Olga Semukhina is currently an Associate Professor of Criminology and Law Studies at Marquette University, USA. She holds LLB/LLM degrees from Tomsk State University (Russia) and MS/PhD degrees in criminal justice from the University of Central Florida. She is a former defense attorney in Russia and a former Assistant Professor of Criminal Law and Procedure at Tomsk State University. Her areas of research include comparative criminal procedure, transactional crimes, and comparative policing. Professor Semukhina has been awarded multiple grants from Ford and the Soros Foundation, Open Society Institute, Civil Education Project, IREX and U.S. State Department to conduct research and sustain the development of legal services in Russia.

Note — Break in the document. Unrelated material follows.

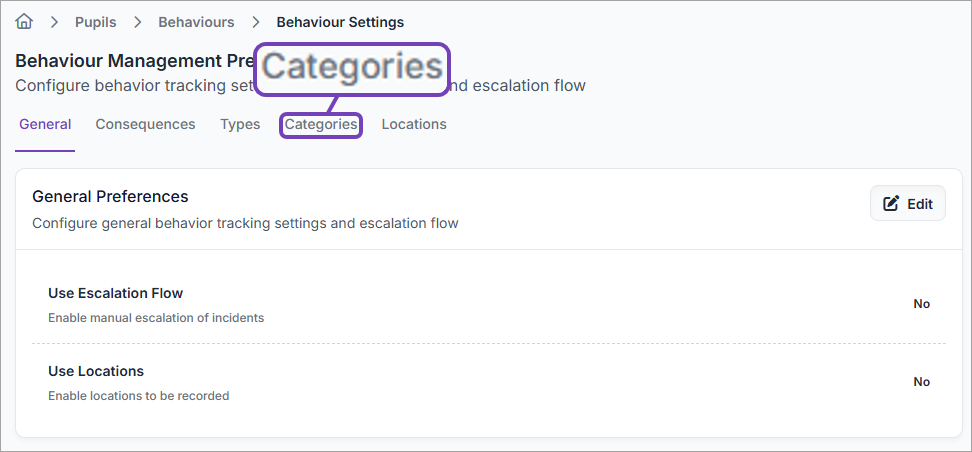Click the Use Escalation Flow setting label

(116, 294)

Ruth Ann Triplett is Professor in the Department of Sociology and Criminal Justice of Old Dominion University, Norfolk, Virginia, USA. Her research interests include testing and developing social disorganization theory, policing and community satisfaction, and, most recently, uncovering and expanding the use of symbolic interactionism in criminological theory. Her articles have appeared in numerous publications, including Deviant Behavior, Journal of Criminal Justice, Policing, Justice Quarterly, and Journal of Crime and Justice.

Jeffery T. Ulmer is Professor of Sociology and Criminology at Penn State University, USA, and also serves as Associate Department Head for Sociology and Criminology. His books and articles in sociology and criminology journals span topics such as courts and sentencing, criminological theory, symbolic interactionism, religion and crime, race/ethnicity, and violent crime. His research on criminal courts and sentencing is among the most cited in the USA on those topics. He was awarded the 2001 Distinguished New Scholar Award, the 2012 Distinguished Scholar Award from the American Society of Criminology’s Division on Corrections and Sentencing. He and his co‐authors also won the American Society of Criminology’s 2012 Outstanding Article Award, and the 2006 Hindelang Award for Confessions of a Dying Thief: Understanding Criminal Careers and Illegal Enterprise (Aldine‐Transaction, 2005).

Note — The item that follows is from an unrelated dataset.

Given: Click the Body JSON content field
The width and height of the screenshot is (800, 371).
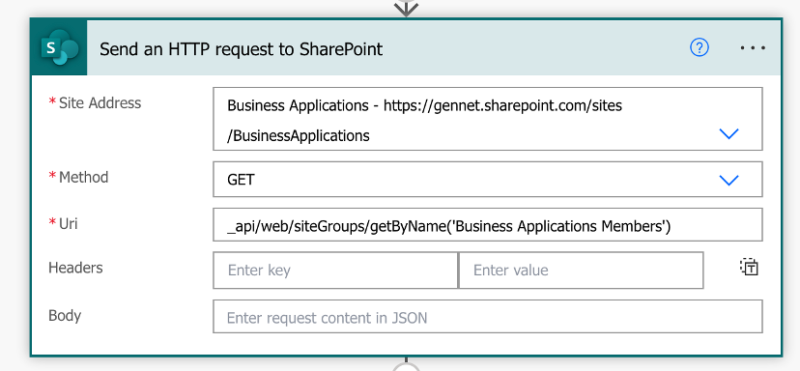Looking at the screenshot, I should click(488, 316).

Matthew P. Unger is Assistant Professor in the department of Sociology and Anthropology at Concordia University in Montréal. His monograph, entitled Sound, Symbol, Sociality, uses the philosophy of Paul Ricoeur to understand the intersection of the social, juridical, and political implications within aesthetic judgment. His co‐edited collection Accusation (2016) brings to bear theoretical and archival approaches upon the social discourses of sovereignty, the legal person, and accusation.

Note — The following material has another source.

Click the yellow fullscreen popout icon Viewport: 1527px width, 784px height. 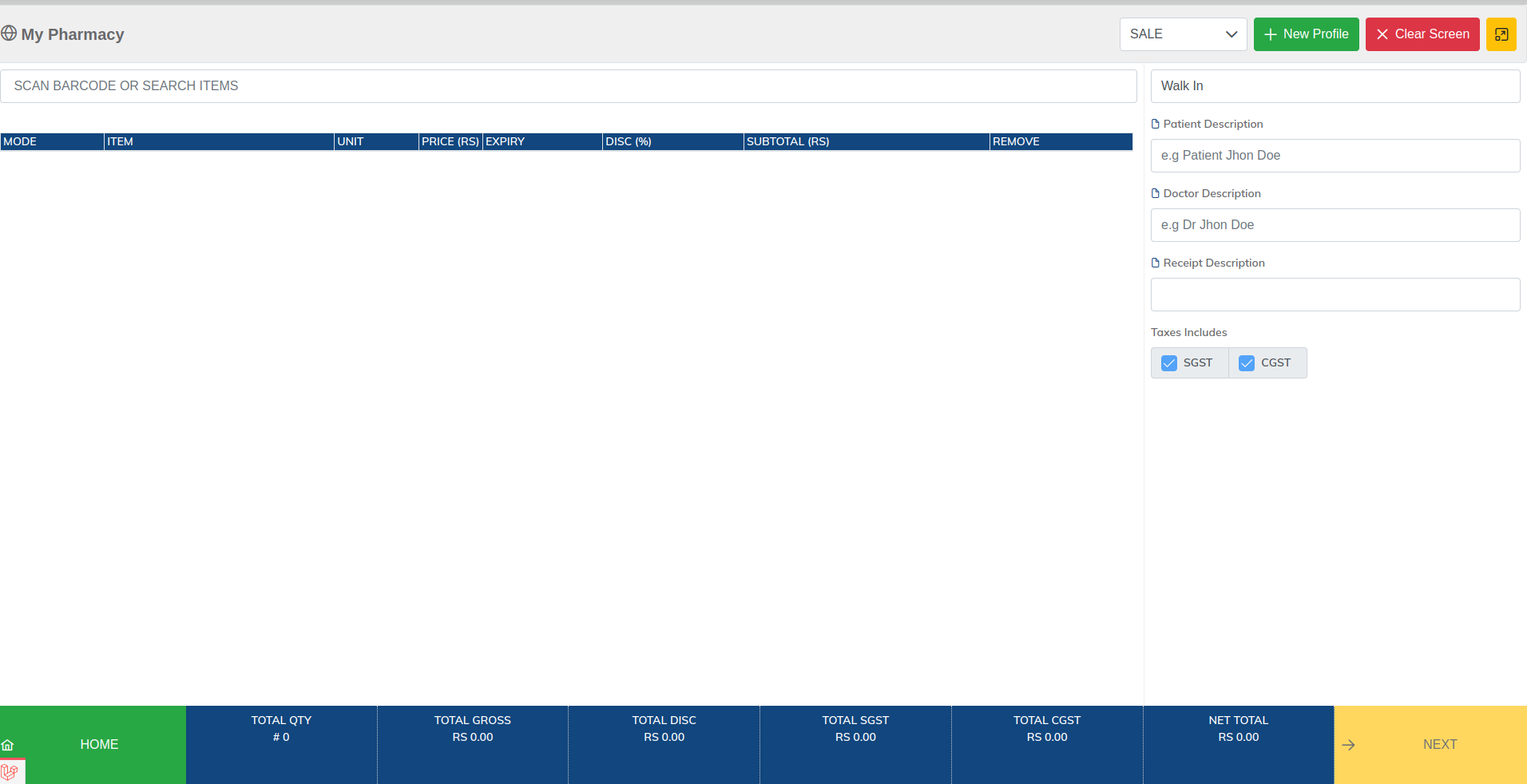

John Paul Wright is Professor of Criminal Justice at the University of Cincinnati, USA, and research faculty at King Abdulaziz University in Jeddah, Saudi Arabia. He has published broadly in biosocial criminology where his work has assessed the role of genetic influences on aggression and violence. Stemming from his experiences in biosocial criminology, he has recently reinitiated scholarship on the role ideology plays in the study of crime.

Kideste Wilder Yusef is an Assistant Professor of Criminal Justice in the Justice and Society Studies Department at Bethune‐Cookman University in Florida, USA. Her research focuses on criminal justice policy with a particular interest in racial and social justice, the policing of blackness, and community‐police relations.

Tseleq Yusef is a doctoral candidate at the University of Illinois, USA, in Education, Policy, Organization, and Leadership. His research situates religion as an informal institution of learning. His dissertation “Islam in black and brown: The making of Muslim communities, intra‐faith dialogue, and diversity in East‐Central Illinois” uses oral history narratives to interrogate changing as well as differing notions of what constitutes being a “Muslim” and “Islam” in East‐Central Illinois from the 1960s to the present.